Started by jbakuwel, August 04, 2024, 01:15:25 AM

Previous topic - Next topic
Hi all,

I finally made the move to OPNsense from having using a plain Linux system for decades. So while not new in the field, I¨m still learning about the OPNsense (and BSD) way of doing things. Many thanks to all that have contributed to this over the years.

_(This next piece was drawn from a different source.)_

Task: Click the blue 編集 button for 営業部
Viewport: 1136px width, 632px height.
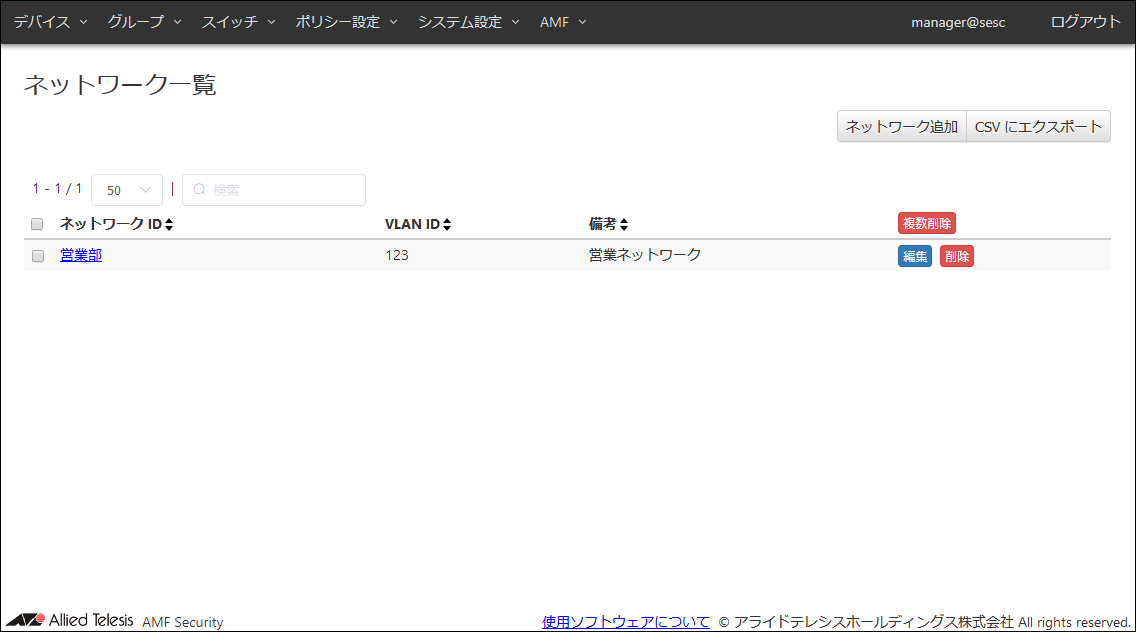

The OPNsense router/firewall has multiple WAN's. All traffic via one of those WANs needs to go via an OpenVPN tunnel, so that OpenVPN's tunnel is taking part in my gateway groups, not the WAN itself. This all works reasonably well, except for the fact that when that WAN goes down, the VPN reroutes via another WAN despite me trying to restrict that to one specific WAN only. This is not a big issue though, just not as tidy was I would like it.

What is of more concern is that when the WAN comes back online, OPNsense doesn´t see that. When the WAN is offline, OPNsense shows RTT=0.0ms, RTTD=0.0ms, loss=100%. This remains so when the WAN comes back onilne (the requested IP address, by DHCP in this case) is shown and the WAN surely is online. A restart of the dpinger process for that particular gateway  resolves the issue (ie. signals that the WAN is back online).

In this particular case, the physical ethernet link stays up (as OPNsense is connected to a switch) when the WAN is down.

It looks to me like a bug in/around dpinger. While I put that forward for your consideration, is there a way to restart the dpinger process, preferably only for a specific gateway, via the commandline / cron? I'm looking for ways to have this work fully automatically and reliably, ie. if this particular WAN disappears, the OpenVPN tunnel should go down (not reroute via another WAN). When this particular WAN reappears, the OpenVPN tunnel should be re-established. If that is difficult to implement with OPNsense, then it's fine if the OpenVPN tunnel reroutes via another WAN as long as it goes back to the WAN it is supposed to go through when that reappears.

It very simple for me to reproduce, so will happily test potential fixes.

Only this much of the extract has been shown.